Early versions of ice cream appeared several thousand years ago. Chinese, Persian and Roman emperors and their courtiers were all partial to mixtures of fruit, honey and iced water. By the seventeenth century, royal and noble palates in Europe had been introduced to more sophisticated versions: cream ice and water ice. The first was prepared with milk, cream, sugar and yolks. The second with fruit, sugar and water. The method of preparation was fairly complicated until the first ice cream makers were invented in the second half of the nineteenth century. Storage was also difficult without refrigerators. However, ice cream became wildly popular on both sides of the Atlantic and best-selling cookbooks featured a lot of recipes for both cream and water ices.
C. J. Trew - Ficus carica - Plantae Selectae... v. 8 (t. 73) - 1771 |
Today we enjoy several kinds of ice cream without milk, including sorbet and granita that noone would confuse with either gelato or parfait - but for nineteenth century authors, the line between ice cream and sorbet was very easy to cross. That's why Pellegrino Artusi defined them both as gelati and called ice cream, in particular, gelato di crema.

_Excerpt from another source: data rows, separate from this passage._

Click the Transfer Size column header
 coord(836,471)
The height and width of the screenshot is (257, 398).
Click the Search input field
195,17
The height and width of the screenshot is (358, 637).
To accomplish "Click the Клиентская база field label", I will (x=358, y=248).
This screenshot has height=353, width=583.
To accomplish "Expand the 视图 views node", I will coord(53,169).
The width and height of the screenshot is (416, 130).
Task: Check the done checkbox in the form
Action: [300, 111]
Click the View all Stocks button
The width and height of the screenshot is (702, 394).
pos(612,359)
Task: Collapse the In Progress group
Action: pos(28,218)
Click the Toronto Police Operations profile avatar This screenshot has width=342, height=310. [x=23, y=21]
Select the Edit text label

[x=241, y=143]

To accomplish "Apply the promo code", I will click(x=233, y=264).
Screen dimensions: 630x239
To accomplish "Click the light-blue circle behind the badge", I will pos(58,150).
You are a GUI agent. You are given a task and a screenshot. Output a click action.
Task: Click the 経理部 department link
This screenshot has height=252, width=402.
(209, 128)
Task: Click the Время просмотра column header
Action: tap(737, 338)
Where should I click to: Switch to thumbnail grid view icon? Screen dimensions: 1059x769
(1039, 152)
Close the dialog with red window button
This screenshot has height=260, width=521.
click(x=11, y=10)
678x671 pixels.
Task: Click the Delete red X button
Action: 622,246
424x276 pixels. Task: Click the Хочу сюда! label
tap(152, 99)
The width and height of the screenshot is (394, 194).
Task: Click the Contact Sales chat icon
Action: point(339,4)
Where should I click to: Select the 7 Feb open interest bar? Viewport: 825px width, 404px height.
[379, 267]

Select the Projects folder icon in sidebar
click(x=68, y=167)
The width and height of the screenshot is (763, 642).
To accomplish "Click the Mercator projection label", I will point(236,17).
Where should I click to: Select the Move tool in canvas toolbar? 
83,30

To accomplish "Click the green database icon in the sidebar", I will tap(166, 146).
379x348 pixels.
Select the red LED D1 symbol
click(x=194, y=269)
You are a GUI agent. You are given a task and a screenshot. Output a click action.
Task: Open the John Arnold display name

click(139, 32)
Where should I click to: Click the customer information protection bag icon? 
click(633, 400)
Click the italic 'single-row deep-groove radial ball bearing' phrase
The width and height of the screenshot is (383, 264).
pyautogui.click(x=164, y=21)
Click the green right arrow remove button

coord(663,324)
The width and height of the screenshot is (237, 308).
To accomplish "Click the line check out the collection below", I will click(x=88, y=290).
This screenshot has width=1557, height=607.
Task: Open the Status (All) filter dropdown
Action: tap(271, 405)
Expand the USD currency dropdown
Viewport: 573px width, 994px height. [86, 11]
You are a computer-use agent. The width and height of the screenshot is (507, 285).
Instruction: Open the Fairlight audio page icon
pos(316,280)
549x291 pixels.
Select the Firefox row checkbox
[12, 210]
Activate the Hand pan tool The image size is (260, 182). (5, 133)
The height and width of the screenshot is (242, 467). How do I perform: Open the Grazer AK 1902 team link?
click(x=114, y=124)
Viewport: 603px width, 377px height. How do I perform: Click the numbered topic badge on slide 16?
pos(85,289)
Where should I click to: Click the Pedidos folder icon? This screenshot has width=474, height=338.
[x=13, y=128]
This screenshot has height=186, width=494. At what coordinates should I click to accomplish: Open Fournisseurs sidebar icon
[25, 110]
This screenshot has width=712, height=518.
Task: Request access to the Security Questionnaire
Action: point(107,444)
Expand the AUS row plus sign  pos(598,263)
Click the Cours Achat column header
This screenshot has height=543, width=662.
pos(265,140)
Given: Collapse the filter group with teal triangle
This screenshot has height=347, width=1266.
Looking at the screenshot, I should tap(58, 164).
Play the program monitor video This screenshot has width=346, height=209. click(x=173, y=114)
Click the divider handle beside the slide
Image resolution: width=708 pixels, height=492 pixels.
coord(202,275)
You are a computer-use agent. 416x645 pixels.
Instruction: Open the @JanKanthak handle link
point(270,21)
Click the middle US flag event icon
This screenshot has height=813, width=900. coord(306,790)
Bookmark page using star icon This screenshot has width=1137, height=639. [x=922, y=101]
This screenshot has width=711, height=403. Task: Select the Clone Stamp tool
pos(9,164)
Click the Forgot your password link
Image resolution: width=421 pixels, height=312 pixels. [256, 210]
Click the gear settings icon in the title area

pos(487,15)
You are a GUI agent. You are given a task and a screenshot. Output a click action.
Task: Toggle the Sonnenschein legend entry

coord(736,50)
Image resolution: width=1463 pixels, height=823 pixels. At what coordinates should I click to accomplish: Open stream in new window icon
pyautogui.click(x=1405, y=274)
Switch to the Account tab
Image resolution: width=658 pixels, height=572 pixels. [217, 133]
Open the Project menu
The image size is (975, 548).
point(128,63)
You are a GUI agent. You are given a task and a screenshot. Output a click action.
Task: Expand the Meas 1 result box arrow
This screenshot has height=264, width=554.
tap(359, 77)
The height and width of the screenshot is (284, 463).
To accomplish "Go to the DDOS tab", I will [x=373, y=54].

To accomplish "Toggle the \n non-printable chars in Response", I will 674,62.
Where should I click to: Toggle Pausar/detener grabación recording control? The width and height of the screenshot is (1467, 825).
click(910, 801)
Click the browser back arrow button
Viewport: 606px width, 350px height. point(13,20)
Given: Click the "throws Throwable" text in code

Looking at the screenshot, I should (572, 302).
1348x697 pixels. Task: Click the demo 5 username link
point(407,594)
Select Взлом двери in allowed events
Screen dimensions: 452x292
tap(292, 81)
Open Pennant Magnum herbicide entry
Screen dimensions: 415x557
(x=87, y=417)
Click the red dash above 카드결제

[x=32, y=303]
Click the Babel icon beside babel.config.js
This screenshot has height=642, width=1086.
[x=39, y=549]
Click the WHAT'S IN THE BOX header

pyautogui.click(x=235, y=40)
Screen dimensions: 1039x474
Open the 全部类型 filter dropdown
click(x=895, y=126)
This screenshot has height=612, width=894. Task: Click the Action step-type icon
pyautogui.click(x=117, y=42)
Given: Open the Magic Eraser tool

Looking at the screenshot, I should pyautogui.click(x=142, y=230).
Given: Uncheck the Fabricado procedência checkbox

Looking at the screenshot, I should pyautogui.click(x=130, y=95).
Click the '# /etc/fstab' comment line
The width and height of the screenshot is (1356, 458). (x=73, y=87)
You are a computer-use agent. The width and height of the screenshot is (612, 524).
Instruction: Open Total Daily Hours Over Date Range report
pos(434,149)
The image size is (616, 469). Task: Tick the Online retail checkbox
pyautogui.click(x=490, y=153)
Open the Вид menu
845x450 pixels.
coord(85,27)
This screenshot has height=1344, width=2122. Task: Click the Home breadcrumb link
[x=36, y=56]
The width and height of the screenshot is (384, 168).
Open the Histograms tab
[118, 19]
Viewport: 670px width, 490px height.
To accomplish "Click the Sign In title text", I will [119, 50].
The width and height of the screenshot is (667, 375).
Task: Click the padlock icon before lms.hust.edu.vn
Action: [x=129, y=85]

One difference between sorbet and granita lies in their degree of creaminess. To avoid crystallization in either recipe, gourmet chefs still use egg whites but Agnes Bertha Marshall (1855-1905), the English 'queen of ices', replaced eggs with gelatine. Besides that, her sorbets were flavored with alcoholic drinks and painted with artificial colours. Other tricks for achieving creaminess during the nineteenth century included the use of large amounts of sugar, either directly or in the form of syrups. French cookbook authors, such as Pierre Lacam in 1878, advised to mix syrups with conserved fruit juices and equal amounts of water - at specific temperatures for every time of the year. His basic recipe for sorbet used: 1lt water, 1.5lt conserved fruit juice, and 1.25kg sugar. On the contrary, Pellegrino Artusi used only fresh ingredients, adjusting the flavor and texture of his granitas with a bit of lemon, and sometimes orange, juice. Although fashionable circles in England, France and the United States enjoyed a wide variety of gourmet cream and water ices, Science in the Kitchen and the Art of Eating Well followed a century-old tradition using discreetly flavored ingredients, like almonds, orange skin and jasmine petals.